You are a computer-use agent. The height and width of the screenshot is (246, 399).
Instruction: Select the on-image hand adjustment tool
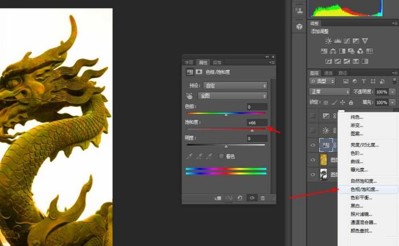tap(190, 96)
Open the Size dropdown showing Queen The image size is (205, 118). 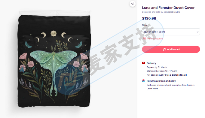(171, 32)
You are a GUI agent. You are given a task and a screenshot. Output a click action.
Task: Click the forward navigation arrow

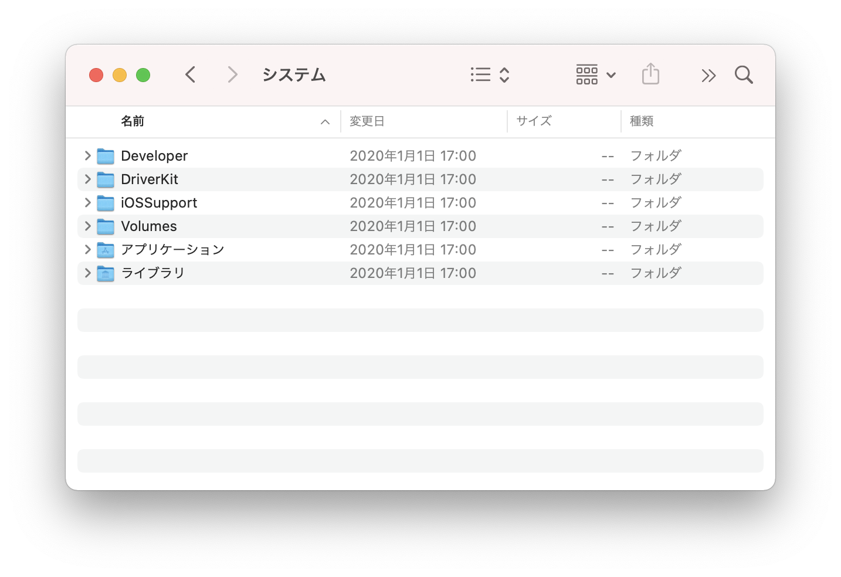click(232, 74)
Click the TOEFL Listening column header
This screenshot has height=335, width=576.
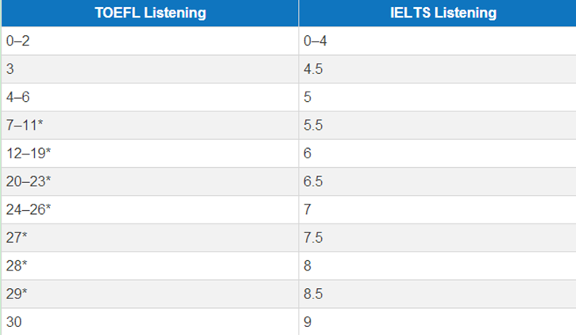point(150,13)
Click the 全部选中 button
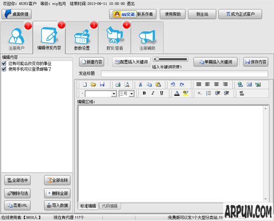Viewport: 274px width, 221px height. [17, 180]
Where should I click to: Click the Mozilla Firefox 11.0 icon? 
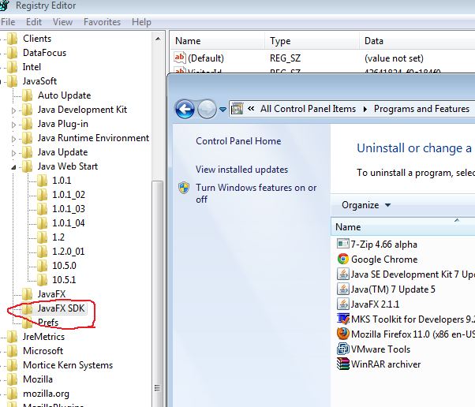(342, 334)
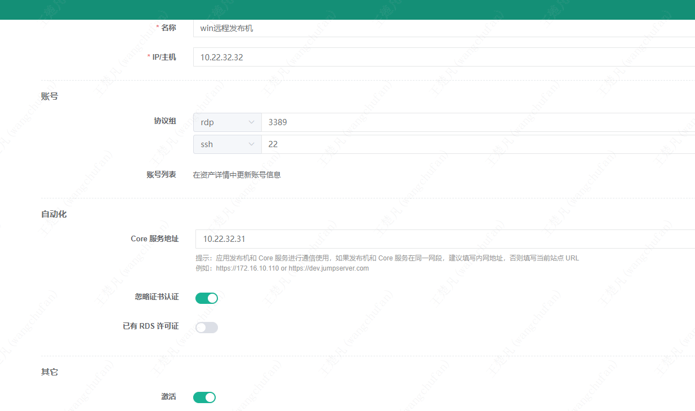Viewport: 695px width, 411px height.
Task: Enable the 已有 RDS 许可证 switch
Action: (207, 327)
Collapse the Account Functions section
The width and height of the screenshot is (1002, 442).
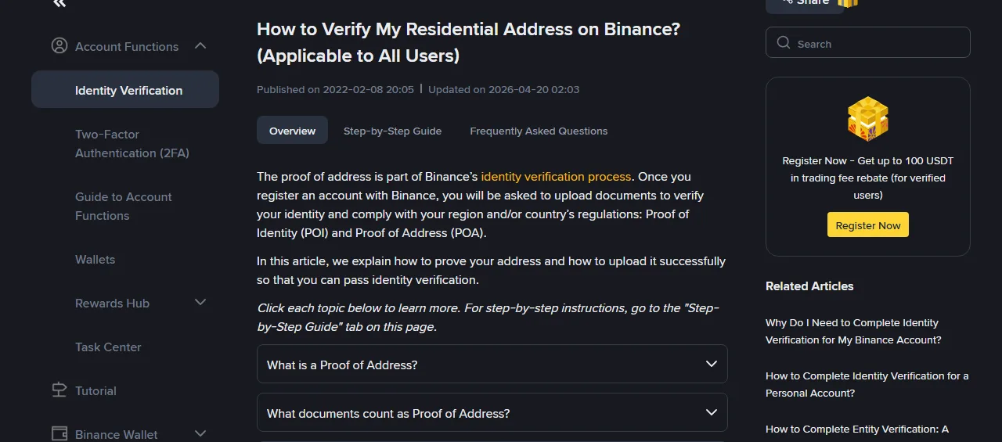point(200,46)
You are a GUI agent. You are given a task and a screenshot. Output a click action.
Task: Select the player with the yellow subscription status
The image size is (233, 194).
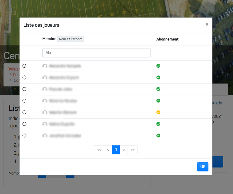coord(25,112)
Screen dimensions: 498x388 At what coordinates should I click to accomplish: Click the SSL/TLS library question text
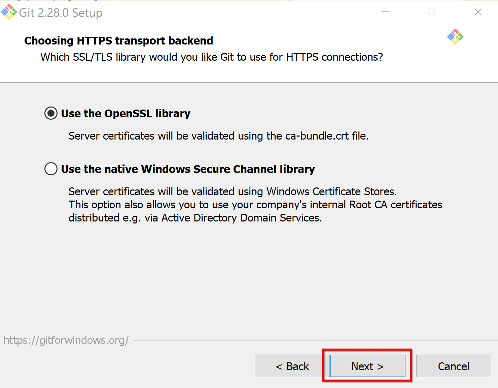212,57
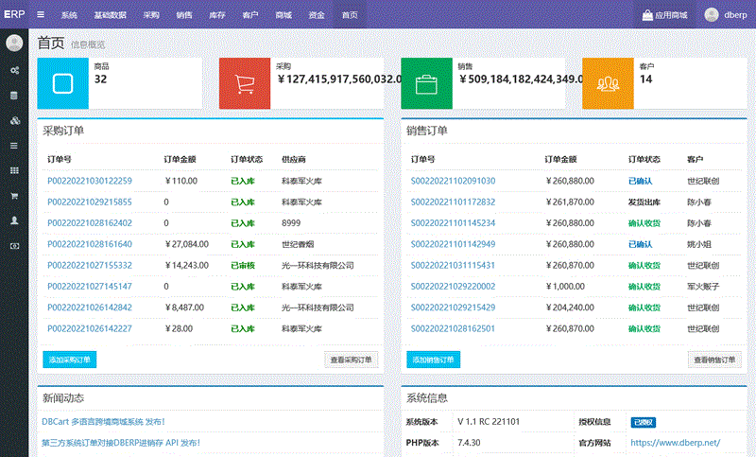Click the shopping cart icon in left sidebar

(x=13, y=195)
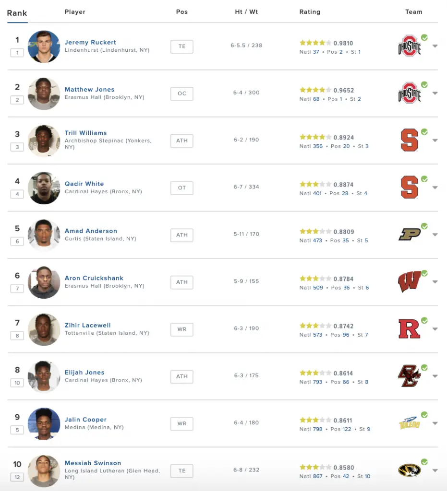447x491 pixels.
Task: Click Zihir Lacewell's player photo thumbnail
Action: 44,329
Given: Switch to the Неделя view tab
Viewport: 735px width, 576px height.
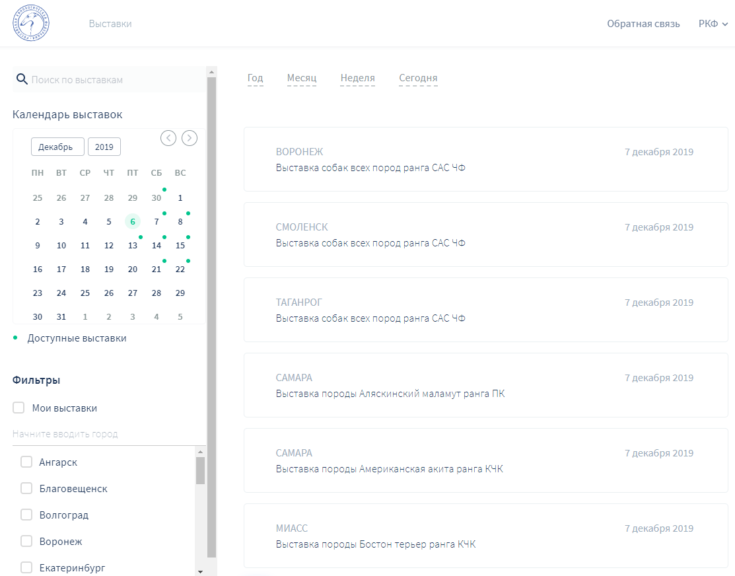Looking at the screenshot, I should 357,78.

**Exercise aim**
Could you set down, exactly as written, every line from the one with "Click the 全部选中 button" to the end of the data, both ends included? Leave out the pictures.

**Exercise solution**
Click the 全部选中 button
Viewport: 274px width, 221px height. [17, 180]
Where should I click to: Click the Mozilla Firefox 11.0 icon? 
(342, 334)
Viewport: 695px width, 411px height.
Task: Enable the 已有 RDS 许可证 switch
Action: (207, 327)
Collapse the Account Functions section
The width and height of the screenshot is (1002, 442).
point(200,46)
You are a GUI agent. You are given a task and a screenshot. Output a click action.
Task: Select the player with the yellow subscription status
The image size is (233, 194).
coord(25,112)
Screen dimensions: 498x388 At what coordinates should I click to accomplish: Click the SSL/TLS library question text
212,57
Click the shopping cart icon in left sidebar

(x=13, y=195)
447x491 pixels.
Task: Click Zihir Lacewell's player photo thumbnail
Action: 44,329
Given: Switch to the Неделя view tab
Viewport: 735px width, 576px height.
Looking at the screenshot, I should 357,78.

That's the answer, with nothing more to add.